Di Undang-undang tersebut, korban KDRT dalam lingkup rumah tangga meliputi :
- Suami, istri dan anak
- Orang-orang yang mempunyai hubungan keluarga karena hubungan darah, perkawinan, persusuan, pengasuhan, dan perwalian yang menetap dalam rumah tangga; dan/atau
- Orang yang bekerja membantu rumah tangga dan menetap dalam rumah tangga tersebut.
UU PKDRT memiliki keterbatasan. Ia hanya mengatur kekerasan yang terjadi dalam hubungan pernikahan yang sah menurut hukum.

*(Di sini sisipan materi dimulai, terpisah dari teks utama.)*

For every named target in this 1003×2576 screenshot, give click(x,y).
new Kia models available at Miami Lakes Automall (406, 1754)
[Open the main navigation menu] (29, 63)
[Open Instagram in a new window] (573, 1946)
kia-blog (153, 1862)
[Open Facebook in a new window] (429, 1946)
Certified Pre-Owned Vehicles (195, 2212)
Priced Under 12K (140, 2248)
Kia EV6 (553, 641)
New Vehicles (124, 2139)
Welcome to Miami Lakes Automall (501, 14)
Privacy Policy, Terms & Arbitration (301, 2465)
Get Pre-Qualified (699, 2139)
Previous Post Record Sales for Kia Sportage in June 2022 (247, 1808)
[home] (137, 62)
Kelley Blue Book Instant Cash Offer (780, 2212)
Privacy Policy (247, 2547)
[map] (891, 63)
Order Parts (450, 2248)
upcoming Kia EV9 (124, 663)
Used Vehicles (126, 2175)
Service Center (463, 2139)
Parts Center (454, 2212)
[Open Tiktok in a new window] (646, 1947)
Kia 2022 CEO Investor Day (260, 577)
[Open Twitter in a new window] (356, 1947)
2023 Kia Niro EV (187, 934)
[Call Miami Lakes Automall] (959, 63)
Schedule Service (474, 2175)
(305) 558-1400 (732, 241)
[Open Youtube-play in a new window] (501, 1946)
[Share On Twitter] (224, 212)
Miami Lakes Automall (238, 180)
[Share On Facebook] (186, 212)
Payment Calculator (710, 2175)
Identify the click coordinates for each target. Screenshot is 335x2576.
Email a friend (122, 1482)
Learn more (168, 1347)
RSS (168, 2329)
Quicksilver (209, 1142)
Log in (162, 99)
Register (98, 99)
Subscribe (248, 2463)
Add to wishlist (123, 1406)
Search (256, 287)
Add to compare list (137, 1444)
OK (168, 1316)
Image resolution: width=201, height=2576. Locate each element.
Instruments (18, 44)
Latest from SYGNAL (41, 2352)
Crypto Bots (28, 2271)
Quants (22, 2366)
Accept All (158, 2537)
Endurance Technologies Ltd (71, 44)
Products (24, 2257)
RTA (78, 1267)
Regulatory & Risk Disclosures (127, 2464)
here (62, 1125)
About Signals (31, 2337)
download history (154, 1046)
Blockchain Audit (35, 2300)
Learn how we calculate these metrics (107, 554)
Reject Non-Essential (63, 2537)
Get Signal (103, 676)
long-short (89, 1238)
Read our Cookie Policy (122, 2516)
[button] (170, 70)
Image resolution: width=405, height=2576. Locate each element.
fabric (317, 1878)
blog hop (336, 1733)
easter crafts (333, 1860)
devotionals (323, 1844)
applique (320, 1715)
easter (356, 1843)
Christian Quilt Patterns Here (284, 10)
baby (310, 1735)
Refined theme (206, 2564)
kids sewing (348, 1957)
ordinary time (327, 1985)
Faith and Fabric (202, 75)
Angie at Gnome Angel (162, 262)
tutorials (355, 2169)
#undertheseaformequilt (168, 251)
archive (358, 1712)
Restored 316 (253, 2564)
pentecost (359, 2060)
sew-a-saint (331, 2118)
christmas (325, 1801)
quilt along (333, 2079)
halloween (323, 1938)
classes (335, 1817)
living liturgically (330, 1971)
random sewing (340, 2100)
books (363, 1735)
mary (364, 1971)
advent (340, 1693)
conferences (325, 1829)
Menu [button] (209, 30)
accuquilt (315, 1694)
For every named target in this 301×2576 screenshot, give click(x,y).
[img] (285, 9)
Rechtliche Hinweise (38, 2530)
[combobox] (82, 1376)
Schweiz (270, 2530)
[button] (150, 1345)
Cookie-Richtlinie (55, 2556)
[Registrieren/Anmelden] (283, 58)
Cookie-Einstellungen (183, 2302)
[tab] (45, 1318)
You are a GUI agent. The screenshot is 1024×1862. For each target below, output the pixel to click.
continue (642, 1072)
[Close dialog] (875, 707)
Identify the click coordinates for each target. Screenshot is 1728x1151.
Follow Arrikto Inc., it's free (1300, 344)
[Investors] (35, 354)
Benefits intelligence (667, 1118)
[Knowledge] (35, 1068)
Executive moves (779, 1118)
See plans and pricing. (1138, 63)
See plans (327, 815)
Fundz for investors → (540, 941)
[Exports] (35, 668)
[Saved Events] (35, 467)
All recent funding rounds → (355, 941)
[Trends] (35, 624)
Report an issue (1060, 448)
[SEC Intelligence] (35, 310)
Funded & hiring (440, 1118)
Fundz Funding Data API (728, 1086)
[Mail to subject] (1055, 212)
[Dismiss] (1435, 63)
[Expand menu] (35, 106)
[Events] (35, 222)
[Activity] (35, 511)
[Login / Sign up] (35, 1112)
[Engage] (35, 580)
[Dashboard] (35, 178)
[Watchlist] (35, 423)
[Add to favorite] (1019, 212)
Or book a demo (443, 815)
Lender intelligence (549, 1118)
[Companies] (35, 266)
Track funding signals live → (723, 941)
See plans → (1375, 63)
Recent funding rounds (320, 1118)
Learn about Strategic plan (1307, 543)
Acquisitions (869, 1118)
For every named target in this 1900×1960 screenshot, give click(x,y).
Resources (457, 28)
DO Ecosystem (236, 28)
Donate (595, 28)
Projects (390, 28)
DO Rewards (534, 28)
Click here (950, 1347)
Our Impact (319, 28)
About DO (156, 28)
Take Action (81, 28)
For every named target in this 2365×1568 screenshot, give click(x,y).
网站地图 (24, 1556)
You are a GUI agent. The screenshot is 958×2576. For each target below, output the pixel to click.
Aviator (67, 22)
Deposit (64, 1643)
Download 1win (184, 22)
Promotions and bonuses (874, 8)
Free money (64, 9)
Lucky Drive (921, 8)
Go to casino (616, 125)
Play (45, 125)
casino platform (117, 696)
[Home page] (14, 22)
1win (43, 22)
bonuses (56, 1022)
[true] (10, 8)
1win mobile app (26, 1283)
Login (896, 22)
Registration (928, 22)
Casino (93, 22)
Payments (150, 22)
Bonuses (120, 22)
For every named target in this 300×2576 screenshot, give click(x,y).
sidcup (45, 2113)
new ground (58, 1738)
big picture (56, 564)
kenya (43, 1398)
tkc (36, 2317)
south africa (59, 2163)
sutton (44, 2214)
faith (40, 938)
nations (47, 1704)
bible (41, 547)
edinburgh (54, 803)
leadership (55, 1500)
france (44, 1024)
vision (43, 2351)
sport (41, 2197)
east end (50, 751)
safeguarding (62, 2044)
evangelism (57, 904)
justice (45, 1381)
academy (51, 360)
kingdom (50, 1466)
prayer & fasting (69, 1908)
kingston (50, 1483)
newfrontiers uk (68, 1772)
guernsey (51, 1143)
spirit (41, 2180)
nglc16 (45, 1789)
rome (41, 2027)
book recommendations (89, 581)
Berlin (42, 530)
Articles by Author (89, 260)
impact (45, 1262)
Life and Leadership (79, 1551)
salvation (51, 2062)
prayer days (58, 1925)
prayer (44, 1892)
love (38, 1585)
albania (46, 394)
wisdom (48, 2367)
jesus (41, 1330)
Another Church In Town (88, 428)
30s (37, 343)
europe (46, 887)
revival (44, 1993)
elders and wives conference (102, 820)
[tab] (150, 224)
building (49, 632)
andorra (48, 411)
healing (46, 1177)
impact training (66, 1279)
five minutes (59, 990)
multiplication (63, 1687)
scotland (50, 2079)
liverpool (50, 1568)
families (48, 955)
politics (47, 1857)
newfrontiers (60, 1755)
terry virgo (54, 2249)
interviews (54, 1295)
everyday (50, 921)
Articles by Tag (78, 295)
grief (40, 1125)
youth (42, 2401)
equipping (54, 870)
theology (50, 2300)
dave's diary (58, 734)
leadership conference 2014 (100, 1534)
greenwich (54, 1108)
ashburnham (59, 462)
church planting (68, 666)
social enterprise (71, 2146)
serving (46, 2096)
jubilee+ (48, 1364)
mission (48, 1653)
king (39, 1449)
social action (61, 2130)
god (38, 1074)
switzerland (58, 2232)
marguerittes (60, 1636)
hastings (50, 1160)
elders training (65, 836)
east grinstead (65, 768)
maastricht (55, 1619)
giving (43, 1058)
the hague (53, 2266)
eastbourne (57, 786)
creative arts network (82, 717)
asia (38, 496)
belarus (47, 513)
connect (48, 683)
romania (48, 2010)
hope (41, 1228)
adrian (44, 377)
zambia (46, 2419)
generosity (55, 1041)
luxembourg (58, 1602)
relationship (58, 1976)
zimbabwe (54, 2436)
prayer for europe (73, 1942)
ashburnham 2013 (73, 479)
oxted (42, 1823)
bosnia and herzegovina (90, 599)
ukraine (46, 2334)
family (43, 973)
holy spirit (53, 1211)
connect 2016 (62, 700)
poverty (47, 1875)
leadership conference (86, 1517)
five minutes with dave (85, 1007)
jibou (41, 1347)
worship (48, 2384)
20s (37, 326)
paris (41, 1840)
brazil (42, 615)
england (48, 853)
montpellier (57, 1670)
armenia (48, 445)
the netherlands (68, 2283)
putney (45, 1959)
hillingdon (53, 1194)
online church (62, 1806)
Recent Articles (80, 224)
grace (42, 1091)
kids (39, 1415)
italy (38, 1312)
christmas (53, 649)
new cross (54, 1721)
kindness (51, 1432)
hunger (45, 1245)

Jadi kekerasan yang terjadi pada masa pacaran, nikah siri, nikah bawah tangan, atau hidup bersama, tidak dilindungi oleh UU PKDRT.
Kekerasan yang mungkin dialami dapat berupa :
- Kekerasan Fisik, yaitu perbuatan yang mengakibatkan rasa sakit, jatuh sakit, atau luka berat, seperti didorong, dipukul, dijambak, ditendang, ditampar, dibanting, dll.
- Kekerasan psikis, yaitu perbuatan yang mengakibatkan ketakutan, hilangnya rasa percaya diri, hilangnya kemampuan untuk bertindak, rasa tidak berdaya, dan/atau penderitaan psikis berat pada seseorang, seperti dihina, dicaci, diancam dilarang berhubungan dengan keluarga atau teman, dll.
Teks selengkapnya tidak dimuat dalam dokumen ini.